2. Use EXISTS For Existence

Bad if it multiplies customers by paid orders:

SELECT DISTINCT c.customer_id
FROM customers c
JOIN orders o
	ON o.customer_id = c.customer_id
WHERE o.status = 'paid';

Better:

SELECT c.customer_id
FROM customers c
WHERE EXISTS (
	SELECT 1
	FROM orders o
	WHERE o.customer_id = c.customer_id
		AND o.status = 'paid'
);

3. Replace OR With UNION ALL When Selectivity Differs

Sometimes:

WHERE country = 'US' OR acquisition_channel = 'paid_search'

prevents clean access paths. Consider:

SELECT customer_id
FROM customers
WHERE country = 'US'

UNION

SELECT customer_id
FROM customers
WHERE acquisition_channel = 'paid_search';

Use UNION to deduplicate. Use UNION ALL only when overlap is impossible or duplicates are intended.

4. Move Filters Into The Earliest Safe CTE

WITH recent_paid_orders AS (
	SELECT order_id, customer_id, total_amount
	FROM orders
	WHERE status = 'paid'
		AND order_ts >= TIMESTAMP '2026-01-01 00:00:00'
)
SELECT customer_id, SUM(total_amount) AS revenue
FROM recent_paid_orders
GROUP BY customer_id;

The key word is safe.
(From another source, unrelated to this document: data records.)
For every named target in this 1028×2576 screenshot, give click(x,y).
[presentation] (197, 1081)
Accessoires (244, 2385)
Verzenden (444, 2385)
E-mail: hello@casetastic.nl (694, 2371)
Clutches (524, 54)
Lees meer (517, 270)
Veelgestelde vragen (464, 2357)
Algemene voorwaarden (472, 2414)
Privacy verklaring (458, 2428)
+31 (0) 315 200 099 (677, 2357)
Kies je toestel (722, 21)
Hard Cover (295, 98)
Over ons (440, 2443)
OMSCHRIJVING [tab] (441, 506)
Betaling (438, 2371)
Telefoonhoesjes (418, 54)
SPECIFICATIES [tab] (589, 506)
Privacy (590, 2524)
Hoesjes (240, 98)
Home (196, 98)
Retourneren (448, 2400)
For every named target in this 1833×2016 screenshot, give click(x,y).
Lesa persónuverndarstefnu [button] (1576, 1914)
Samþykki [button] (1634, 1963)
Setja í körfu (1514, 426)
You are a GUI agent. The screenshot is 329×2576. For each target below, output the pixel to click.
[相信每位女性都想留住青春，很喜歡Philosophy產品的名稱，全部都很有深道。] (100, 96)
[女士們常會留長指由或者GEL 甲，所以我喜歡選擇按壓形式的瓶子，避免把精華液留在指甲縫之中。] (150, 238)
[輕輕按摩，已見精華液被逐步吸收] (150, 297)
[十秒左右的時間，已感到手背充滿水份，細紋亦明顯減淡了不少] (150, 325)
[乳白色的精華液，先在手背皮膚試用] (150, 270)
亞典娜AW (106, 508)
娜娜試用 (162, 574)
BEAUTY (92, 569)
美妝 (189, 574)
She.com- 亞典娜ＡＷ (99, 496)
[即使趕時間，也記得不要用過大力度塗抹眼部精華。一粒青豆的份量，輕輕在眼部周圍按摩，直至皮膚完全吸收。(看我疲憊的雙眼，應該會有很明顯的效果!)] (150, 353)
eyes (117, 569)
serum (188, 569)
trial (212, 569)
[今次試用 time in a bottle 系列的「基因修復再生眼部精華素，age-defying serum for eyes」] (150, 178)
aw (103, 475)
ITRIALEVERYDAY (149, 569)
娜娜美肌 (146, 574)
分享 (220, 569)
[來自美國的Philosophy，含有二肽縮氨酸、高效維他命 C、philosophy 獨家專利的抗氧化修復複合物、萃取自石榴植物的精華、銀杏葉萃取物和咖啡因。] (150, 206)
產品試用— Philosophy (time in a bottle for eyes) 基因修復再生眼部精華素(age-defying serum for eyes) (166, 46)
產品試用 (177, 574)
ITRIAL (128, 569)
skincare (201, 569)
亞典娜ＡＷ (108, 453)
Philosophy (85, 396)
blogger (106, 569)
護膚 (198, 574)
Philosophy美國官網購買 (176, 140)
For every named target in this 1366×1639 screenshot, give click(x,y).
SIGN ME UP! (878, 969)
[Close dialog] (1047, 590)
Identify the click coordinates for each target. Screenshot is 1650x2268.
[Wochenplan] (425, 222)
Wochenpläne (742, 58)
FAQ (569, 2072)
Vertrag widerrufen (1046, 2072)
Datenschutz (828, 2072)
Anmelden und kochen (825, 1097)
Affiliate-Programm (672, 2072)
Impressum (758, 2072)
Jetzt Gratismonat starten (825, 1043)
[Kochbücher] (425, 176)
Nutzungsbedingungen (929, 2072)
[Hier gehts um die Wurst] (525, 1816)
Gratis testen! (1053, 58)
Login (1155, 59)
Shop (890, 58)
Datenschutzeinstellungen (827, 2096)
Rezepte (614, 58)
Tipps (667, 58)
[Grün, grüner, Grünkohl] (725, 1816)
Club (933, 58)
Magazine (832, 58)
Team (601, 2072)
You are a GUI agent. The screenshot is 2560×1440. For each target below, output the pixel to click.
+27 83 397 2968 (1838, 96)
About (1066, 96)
Do not move a filter across an outer join if it changes preserved rows.

5. Avoid Repeated Full Scans

Bad:

SELECT
	(SELECT COUNT(*) FROM orders WHERE status = 'paid') AS paid_orders,
	(SELECT COUNT(*) FROM orders WHERE status = 'cancelled') AS cancelled_orders;

Better:

SELECT
	SUM(CASE WHEN status = 'paid' THEN 1 ELSE 0 END) AS paid_orders,
	SUM(CASE WHEN status = 'cancelled' THEN 1 ELSE 0 END) AS cancelled_orders
FROM orders;

6. Use Window Filtering Instead Of Self-Joins

Find latest order per customer.

WITH ranked AS (
	SELECT
		o.*,
		ROW_NUMBER() OVER (
			PARTITION BY customer_id
			ORDER BY order_ts DESC, order_id DESC
		) AS rn
	FROM orders o
)
SELECT *
FROM ranked
WHERE rn = 1;

This is usually clearer than a self-join on max timestamp, and it handles ties explicitly.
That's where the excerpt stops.